# WHAT YOU ARE ASKED TO DO:
Your answer must be the exact lines from the one holding "Image resolution: width=559" through the end of the entries, with no pictures.

# DATA LISTING:
___

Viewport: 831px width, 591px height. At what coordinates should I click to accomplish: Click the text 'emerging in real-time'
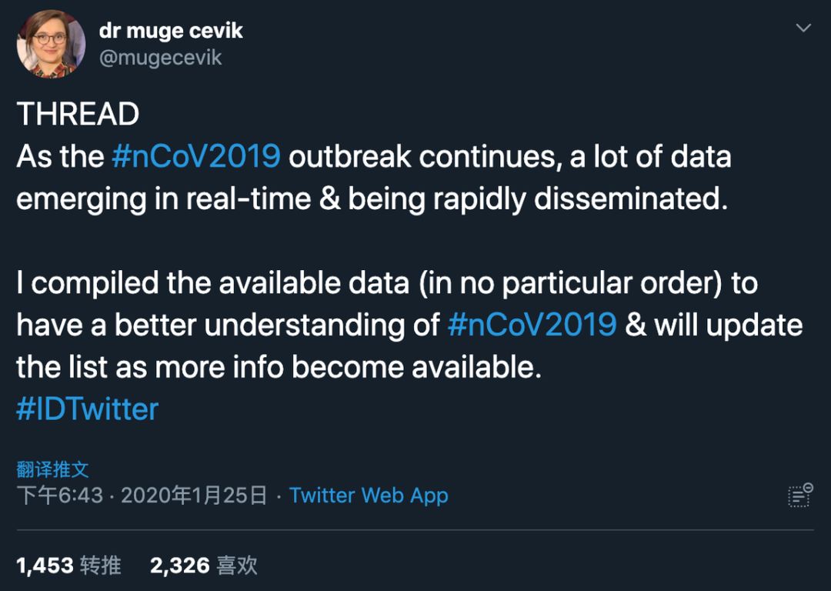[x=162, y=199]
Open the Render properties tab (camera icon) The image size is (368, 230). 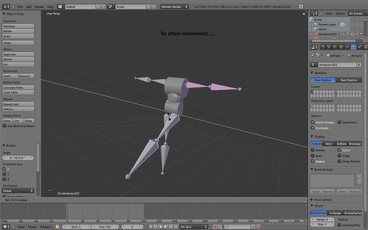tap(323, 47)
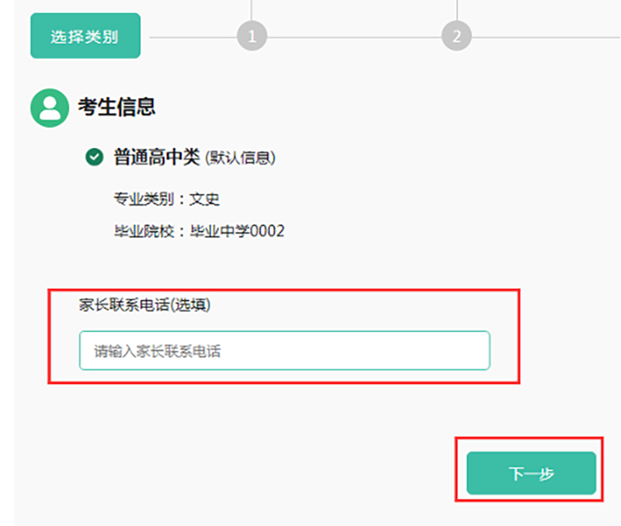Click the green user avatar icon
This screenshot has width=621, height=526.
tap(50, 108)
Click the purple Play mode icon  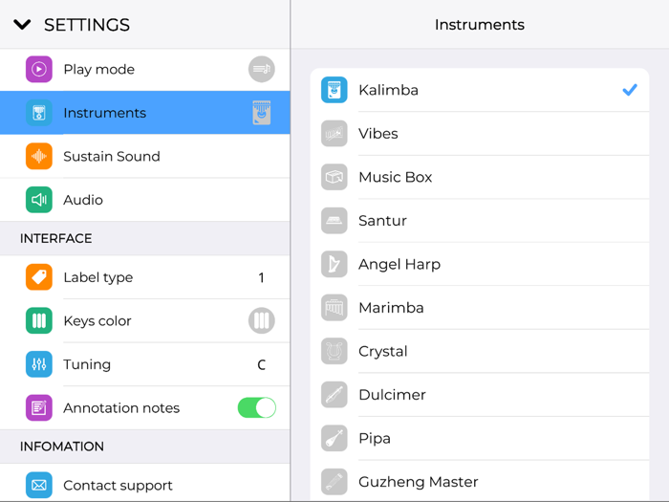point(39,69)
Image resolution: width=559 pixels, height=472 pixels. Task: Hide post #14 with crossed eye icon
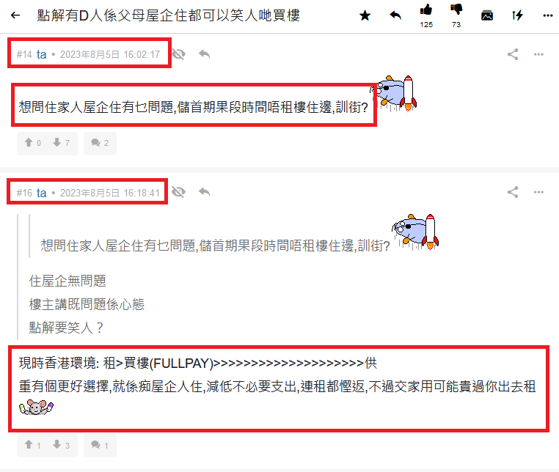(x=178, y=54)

___

# YOUR RESPONSE:
Image resolution: width=559 pixels, height=472 pixels. Task: Hide post #14 with crossed eye icon
(x=178, y=54)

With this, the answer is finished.